People and their profiles: dukes, archbishops, actors, writers, monks, oddbods, the garish, the gregarious - here they are in single file, chosen by chance, by inclination, or by necessity ... and all reflecting, one hopes, the essential, but indefinable, spark that makes one human being interesting to many. Geoffrey Mather
The blossoming of Maureen Lipman has been a splendid thing to observe for those of her friends she left behind in the long trail from Hull to West End: Shakespeare, Alan Ayckbourn, merry witch, Kitty McShane; panto, magazine columnist.
The best bit of acting she ever did took place by courtesy of the Post Office rather than any theatre management. -
"My first part was at Watford- I played the girl in The Knack, and really got that through a huge piece of cheek. I rang a director I knew saying I had an offer from a TV company to make a documentary about a young actress setting out on her first job. I said that if he gave me the part it would be enormous publicity for the theatre.

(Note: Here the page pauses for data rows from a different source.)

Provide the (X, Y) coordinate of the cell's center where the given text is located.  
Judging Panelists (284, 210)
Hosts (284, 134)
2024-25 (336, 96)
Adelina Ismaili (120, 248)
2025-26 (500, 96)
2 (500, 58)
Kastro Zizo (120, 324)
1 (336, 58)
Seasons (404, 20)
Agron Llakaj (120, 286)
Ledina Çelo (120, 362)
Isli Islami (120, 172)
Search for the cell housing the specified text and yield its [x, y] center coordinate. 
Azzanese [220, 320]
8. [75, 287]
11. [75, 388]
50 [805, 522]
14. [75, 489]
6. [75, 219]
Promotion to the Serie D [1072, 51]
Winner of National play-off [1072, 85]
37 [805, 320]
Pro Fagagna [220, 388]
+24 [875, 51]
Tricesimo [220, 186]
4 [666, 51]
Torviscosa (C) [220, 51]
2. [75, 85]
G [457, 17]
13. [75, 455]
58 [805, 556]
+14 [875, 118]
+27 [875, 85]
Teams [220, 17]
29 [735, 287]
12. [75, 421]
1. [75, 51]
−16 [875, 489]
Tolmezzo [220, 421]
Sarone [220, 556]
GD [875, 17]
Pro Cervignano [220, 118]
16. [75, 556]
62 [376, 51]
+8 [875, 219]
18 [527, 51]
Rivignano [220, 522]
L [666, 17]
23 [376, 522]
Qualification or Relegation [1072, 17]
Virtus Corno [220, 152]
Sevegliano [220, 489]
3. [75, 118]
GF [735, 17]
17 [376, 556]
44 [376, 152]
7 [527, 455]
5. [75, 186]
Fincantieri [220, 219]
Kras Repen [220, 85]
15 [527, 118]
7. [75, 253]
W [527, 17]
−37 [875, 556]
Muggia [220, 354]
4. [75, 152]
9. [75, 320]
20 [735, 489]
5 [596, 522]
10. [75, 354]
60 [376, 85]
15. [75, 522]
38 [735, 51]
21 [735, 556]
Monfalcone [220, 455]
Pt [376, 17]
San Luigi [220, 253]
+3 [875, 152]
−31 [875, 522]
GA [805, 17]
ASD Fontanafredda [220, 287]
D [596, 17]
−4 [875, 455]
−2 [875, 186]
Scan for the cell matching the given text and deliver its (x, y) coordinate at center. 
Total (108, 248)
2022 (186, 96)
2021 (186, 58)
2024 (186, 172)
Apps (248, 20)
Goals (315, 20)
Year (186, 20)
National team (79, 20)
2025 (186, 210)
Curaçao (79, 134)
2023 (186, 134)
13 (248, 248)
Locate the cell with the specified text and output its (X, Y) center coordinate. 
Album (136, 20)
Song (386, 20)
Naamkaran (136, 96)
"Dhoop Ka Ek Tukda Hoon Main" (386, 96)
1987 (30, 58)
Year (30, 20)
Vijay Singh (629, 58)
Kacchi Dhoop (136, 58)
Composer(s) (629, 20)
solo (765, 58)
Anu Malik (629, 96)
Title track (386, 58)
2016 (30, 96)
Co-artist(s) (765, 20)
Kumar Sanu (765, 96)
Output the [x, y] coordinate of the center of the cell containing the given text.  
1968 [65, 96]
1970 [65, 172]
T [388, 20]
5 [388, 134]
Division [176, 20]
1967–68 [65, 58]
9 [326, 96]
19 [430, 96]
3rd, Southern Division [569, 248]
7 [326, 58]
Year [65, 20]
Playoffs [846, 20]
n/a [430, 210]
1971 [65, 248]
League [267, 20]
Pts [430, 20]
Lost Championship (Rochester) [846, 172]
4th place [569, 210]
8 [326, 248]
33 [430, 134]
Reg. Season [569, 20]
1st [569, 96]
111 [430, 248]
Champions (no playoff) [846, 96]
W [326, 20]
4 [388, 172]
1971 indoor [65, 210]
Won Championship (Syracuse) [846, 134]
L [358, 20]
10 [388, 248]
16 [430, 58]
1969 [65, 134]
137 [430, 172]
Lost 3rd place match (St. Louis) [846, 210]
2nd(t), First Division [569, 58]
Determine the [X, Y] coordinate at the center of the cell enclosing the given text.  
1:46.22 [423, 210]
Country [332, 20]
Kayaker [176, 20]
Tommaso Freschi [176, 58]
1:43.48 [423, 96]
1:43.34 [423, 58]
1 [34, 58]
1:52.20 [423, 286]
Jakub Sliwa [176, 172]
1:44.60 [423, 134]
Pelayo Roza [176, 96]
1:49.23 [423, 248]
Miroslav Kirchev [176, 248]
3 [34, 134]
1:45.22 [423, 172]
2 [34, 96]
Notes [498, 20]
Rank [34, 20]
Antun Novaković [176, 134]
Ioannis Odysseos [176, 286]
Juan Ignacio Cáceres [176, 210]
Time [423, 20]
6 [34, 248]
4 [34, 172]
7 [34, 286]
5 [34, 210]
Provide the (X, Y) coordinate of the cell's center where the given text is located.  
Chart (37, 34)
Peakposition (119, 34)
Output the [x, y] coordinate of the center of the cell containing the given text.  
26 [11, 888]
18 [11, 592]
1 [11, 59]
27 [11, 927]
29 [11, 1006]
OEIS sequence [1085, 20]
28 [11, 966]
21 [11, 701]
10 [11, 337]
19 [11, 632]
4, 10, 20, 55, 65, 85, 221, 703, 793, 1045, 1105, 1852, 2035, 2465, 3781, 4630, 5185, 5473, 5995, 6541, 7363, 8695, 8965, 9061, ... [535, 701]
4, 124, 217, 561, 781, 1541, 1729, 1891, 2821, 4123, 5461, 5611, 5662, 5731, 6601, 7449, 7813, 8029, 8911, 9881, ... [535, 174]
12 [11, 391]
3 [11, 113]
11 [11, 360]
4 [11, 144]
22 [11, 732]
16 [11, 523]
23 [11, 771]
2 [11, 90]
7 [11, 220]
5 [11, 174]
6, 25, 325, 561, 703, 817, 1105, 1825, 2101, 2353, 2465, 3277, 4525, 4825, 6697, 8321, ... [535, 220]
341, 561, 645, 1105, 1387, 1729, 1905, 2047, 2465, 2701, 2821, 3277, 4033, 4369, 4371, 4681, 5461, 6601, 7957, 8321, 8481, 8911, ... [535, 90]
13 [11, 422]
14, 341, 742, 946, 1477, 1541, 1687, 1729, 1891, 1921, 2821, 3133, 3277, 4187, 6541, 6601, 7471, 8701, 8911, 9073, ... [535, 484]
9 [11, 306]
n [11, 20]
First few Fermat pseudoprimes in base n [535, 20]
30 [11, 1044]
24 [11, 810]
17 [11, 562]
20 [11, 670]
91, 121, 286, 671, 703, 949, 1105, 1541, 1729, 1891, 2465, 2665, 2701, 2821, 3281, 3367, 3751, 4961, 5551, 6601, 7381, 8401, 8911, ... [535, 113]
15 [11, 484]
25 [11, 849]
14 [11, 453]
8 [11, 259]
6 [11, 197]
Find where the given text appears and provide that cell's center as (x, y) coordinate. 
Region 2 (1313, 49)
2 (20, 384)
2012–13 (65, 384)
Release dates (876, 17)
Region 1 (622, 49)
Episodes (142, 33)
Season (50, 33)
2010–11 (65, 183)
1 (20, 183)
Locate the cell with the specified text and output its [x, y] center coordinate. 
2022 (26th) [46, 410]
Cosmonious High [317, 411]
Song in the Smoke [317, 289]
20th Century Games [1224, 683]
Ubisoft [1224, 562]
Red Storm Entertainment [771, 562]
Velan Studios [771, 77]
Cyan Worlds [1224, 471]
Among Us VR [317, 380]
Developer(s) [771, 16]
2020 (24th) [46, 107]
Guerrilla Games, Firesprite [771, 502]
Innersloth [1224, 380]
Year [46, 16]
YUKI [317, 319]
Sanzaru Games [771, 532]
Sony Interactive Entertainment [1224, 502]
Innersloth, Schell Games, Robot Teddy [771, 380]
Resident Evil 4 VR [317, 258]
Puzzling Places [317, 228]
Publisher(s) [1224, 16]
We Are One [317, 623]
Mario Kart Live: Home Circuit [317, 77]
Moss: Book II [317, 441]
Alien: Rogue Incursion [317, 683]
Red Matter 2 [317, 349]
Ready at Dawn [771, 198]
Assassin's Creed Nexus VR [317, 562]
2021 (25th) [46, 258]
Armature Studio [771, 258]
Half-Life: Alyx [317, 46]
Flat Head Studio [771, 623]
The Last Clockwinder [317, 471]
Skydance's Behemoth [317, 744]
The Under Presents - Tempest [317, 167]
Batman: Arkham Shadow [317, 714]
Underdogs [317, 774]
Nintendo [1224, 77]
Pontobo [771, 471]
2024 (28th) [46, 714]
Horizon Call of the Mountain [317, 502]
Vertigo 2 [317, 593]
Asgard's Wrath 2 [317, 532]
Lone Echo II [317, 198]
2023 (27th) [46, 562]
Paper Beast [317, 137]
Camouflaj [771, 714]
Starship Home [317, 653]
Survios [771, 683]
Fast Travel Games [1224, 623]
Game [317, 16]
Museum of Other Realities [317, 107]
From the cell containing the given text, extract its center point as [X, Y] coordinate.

"Anyway, he gave me a job and never asked where the TV crew was. I'd worked there months before I said, 'Did you ever wonder?' ; and he said, 'I think I saw through that one. But I also thought that with your amount of cheek, I'd give you a chance."
She married the playwright Jack Rosenthal whom she met in Manchester when she joined the Stables Theatre company and he was doing The Dustbinmen.
"I was 26 or so. I suppose cookie is an outdated word, but I would wear floor-length coats and rainbow scarves and big hats and I would generally waft around being a bit actressy. He seemed rather worldly-wise, had a sports car, and there was a Gallic weariness about him.
"I was always ringing him pretending to be old Jewish ladies trying to marry him off to their daughters, frightening the wits out of him. I got an offer to join the Old Vie and then it was a question of whether we would be able to continue the relationship at long distance. We had got to the stage where he was on the family photographs, but standing back so that my mother could cut him off if nothing came of it.
"We had been going around together for about four years. I thought it was time we settled down and got on with it, or didn't. He was reluctant to come to London. But he finally got frog-marched down by me and admitted that within half an hour, London was his home.
She once said she had been discovered more often than Lassie - “not that there has been a huge fuss of the star-is-born category. I feel like Beryl Reed in a way - someone who will always be around. I could always play older women, and often do.”